How India's burgeoning mass of HNIs can help reduce inequality and contribute to the government's poverty-alleviation measures
When Finance Minister Nirmala Sitharaman reached the part about ‘Resource Mobilisation,’ in her Budget speech, she didn’t miss the opportunity to thank tax payers for their role in nation-building. But clearly, there was room for improvement—particularly among “those in the highest income brackets”—which is why the FM proposed to enhance surcharge on individuals with taxable incomes between Rs 2 crore and Rs 5 crore, and Rs 5 crore and above; the effective tax rates for these two categories will now increase by 3 percent and 7 percent, to 39 percent and a little over 42 percent, respectively. The aim, of course, is to reduce poverty and rampant inequality (as the rich get richer), and distribute the tax benefits downward via the government’s slew of social schemes. The instant reaction from the stock markets was a thumbs down, as a section of high net-worth individuals (HNIs) viewed the surcharge as “stringent” and “punitive”. As per recent data from the Central Board of Direct Taxes, some 140,000 Indians earn more than Rs 1 crore.
It’s perhaps easier to be in favour of higher taxes for the superrich when you don’t belong to that elite club, but let’s try and look at it objectively: Is it really as harsh as it looks? For one, taxing your yearly income is infinitely less injurious than taxing all your wealth—your properties, jewelleries, stocks, cash in bank et al. Former finance minister Arun Jaitley had got rid of the wealth tax in 2015, as the total wealth tax collection was just a little over Rs 1,000 crore in 2013-14. “Should a tax that leads to high cost of collection and a low yield be continued or should it be replaced with a low cost and a higher yield tax?” he asked. Jaitley answered that question with an additional surcharge of 2 percent on the superrich with a taxable income of over Rs 1 crore.
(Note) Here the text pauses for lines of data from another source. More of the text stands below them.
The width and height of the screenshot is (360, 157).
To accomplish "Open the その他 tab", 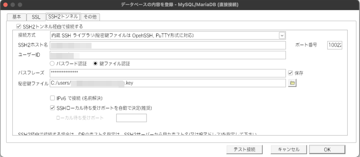I will (x=91, y=17).
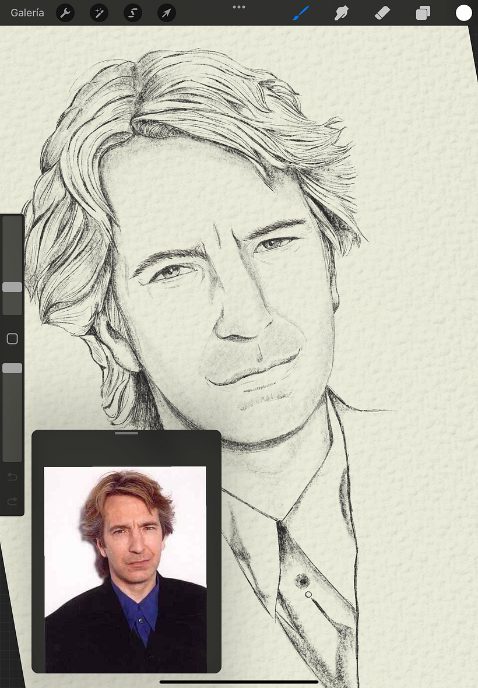Open the Layers panel

423,13
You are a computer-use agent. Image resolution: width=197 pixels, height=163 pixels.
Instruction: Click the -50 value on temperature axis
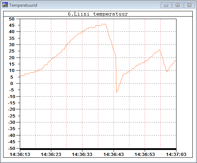coord(11,148)
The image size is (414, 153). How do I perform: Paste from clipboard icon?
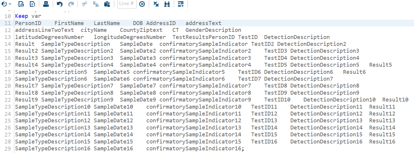coord(107,4)
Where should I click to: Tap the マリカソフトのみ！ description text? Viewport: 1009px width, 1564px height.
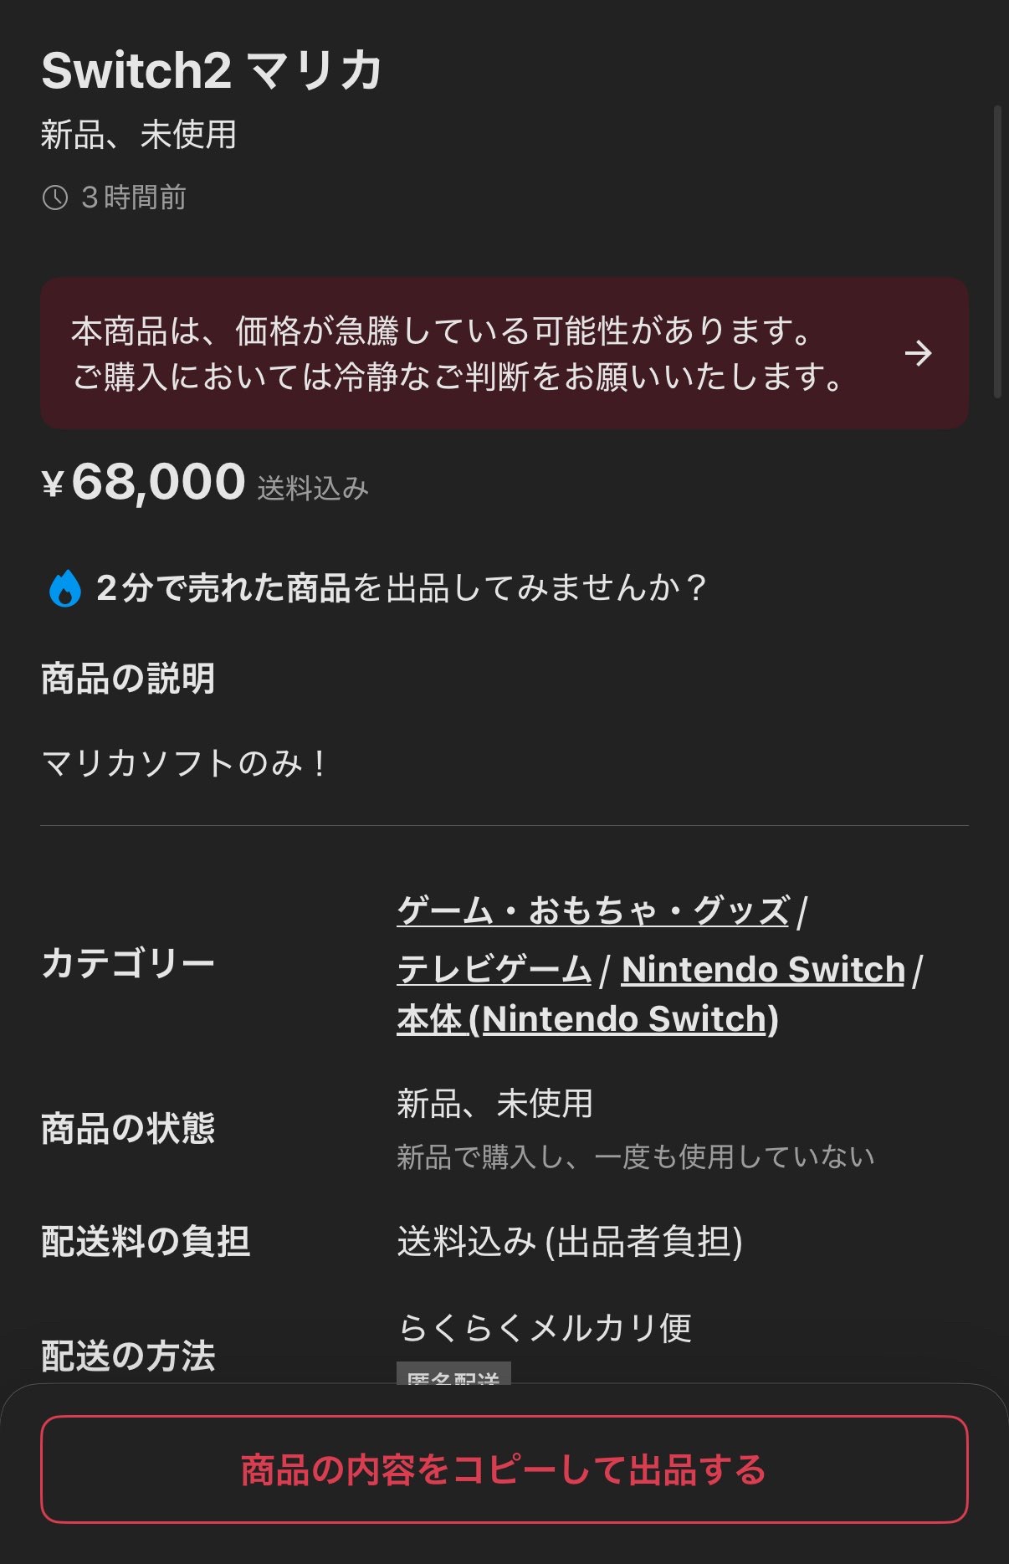click(184, 763)
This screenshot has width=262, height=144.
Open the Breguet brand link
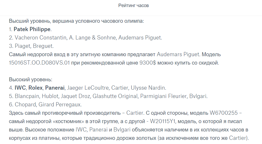(43, 46)
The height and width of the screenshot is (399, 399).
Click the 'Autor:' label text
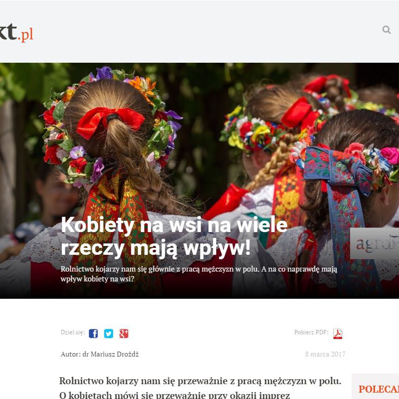71,354
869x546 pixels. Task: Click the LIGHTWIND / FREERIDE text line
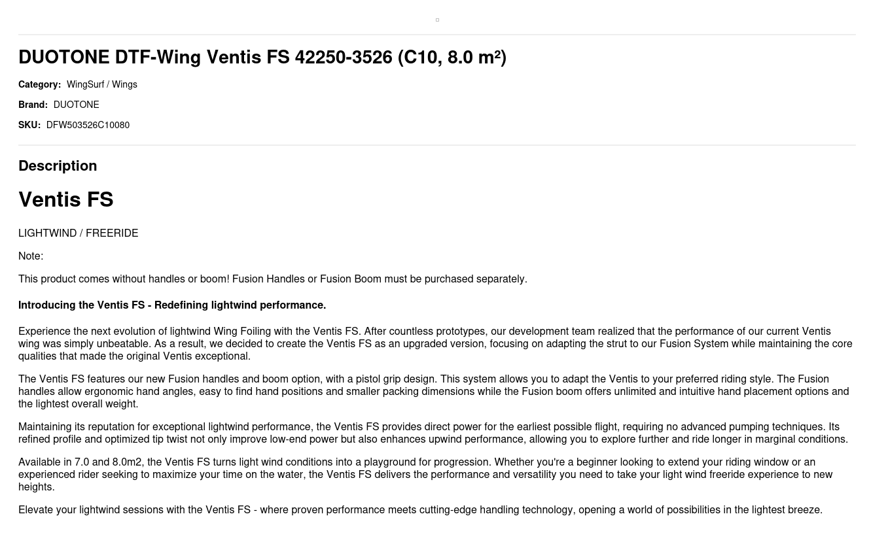(x=78, y=233)
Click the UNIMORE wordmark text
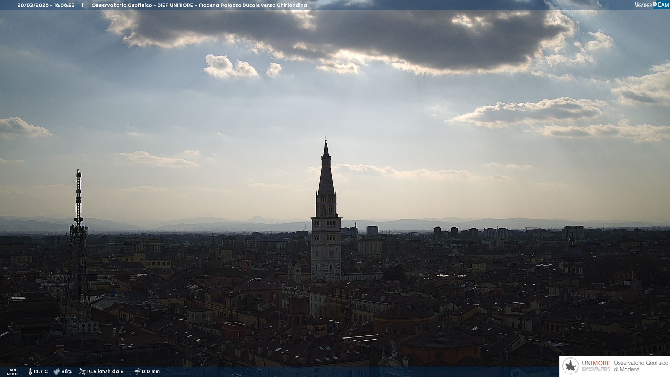The height and width of the screenshot is (377, 670). pos(596,363)
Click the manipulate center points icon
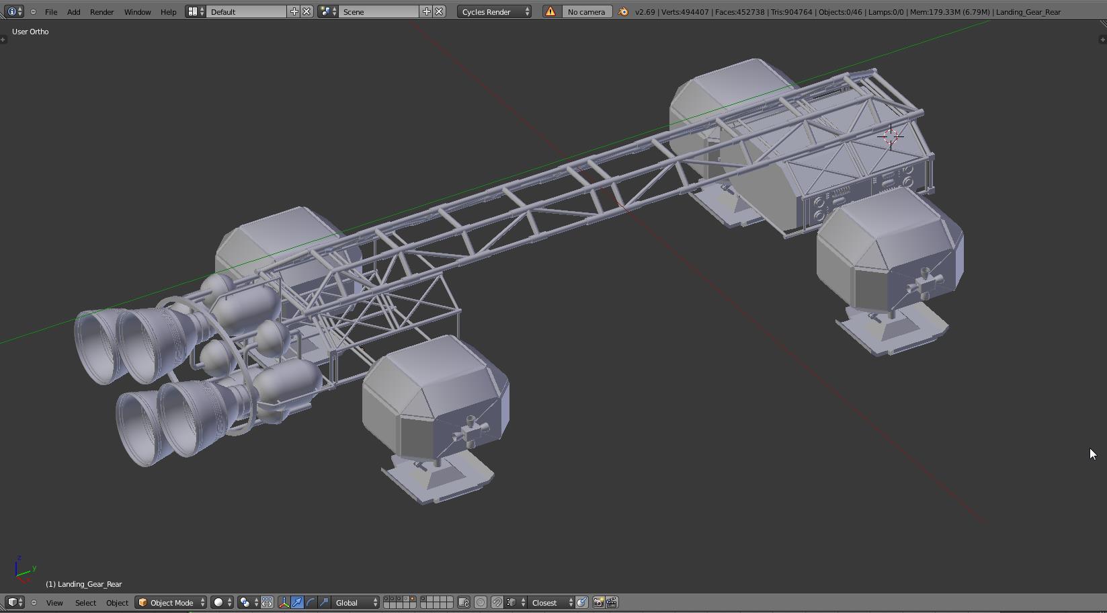The width and height of the screenshot is (1107, 613). click(x=267, y=603)

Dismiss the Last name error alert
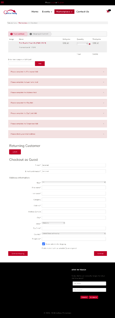click(x=104, y=82)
Peak tax of a little over 40 percent isn’t as high as other countries have had in the past, or is being proposed in developed nations trying to exorcise the scourge of inequality. In the United States for instance, popular sentiment is increasingly in favour of taxing the wealthiest; and early this year Congresswoman Alexandria Ocasio-Cortex called for a 70 percent individual tax rate on annual income over $10 million. In 2017, President Trump had brought down the peak income tax rate from 39.6 percent to 37 percent. Democrats have railed against these cuts, saying that they’ve resulted in increased inequality, and higher fiscal deficits and national debt.
Sitharaman’s superrich tax gambit is a fine balancing act for a government that needs to spur economic growth, keep the fiscal deficit in check, and bankroll its social sector schemes. If high net worth individuals are a bit cut up, they should remember that a peak tax in the early 40s is nowhere near what other countries have attempted—like France’s disastrous 75 percent levy on earnings over 1 million Euro (Rs 7.7 crore). French socialist president Francois Hollande resorted to this desperate measure to spur economic growth, but it backfired as investments dropped, collections were meagre and celebrity billionaires fled for more wealth-friendly shores. Hollande had no choice but to withdraw the tax in 2015.
To compare India with advanced economies with high top rates like Japan, France and Canada may not be fair, but look at it this way: Only America and China have more billionaires than India has. The Forbes 2018 list of billionaires had 119 from India. And when Sitharaman mentioned “rising income levels”, in the context of proposing a higher levy on the superrich, consider that in the mid-90s only two Indians figure in the Forbes list of the world’s richest. A notch below in the pyramid are the HNIs. A 2017 report by the Johannesburg-based market research firm New World Wealth and Research & Markets pegged India’s HNIs—those with $1 million (almost Rs 7 crore) and above—at 330,400. The report projected that India will be the world’s fourth-largest wealth market, surpassing the UK and Germany, by 2027.
Now contrast this with what the average Indian citizen earns: Under $2,000 a year, or around Rs 1.5 lakh per annum. Small wonder that India, along with China, is ranked among Asia’s most unequal economies. It’s against this backdrop that the tax exemption for those with an annual income up to Rs 5 lakh makes ample sense. As per data presented by Jaitley in Parliament last year, of the 37 million individuals who filed tax returns in 2015-16, almost 1 million had income below Rs 2.5 lakh per annum, and almost 20 million had income between Rs 2.5 lakh and Rs 5 lakh; incredibly, less than 2 lakh people showed an income above Rs 50 lakh. Reducing the tax burden of the less-privileged has also been a priority in China where tax reforms have resulted in some 80 million citizens coming out of the tax net.
Increasing tax rates on the superrich can prove win-win: Not only can it help reduce inequality, there is evidence in the West of revenue collections going up, too. By how much that happens in India, however, is still a billion rupee question.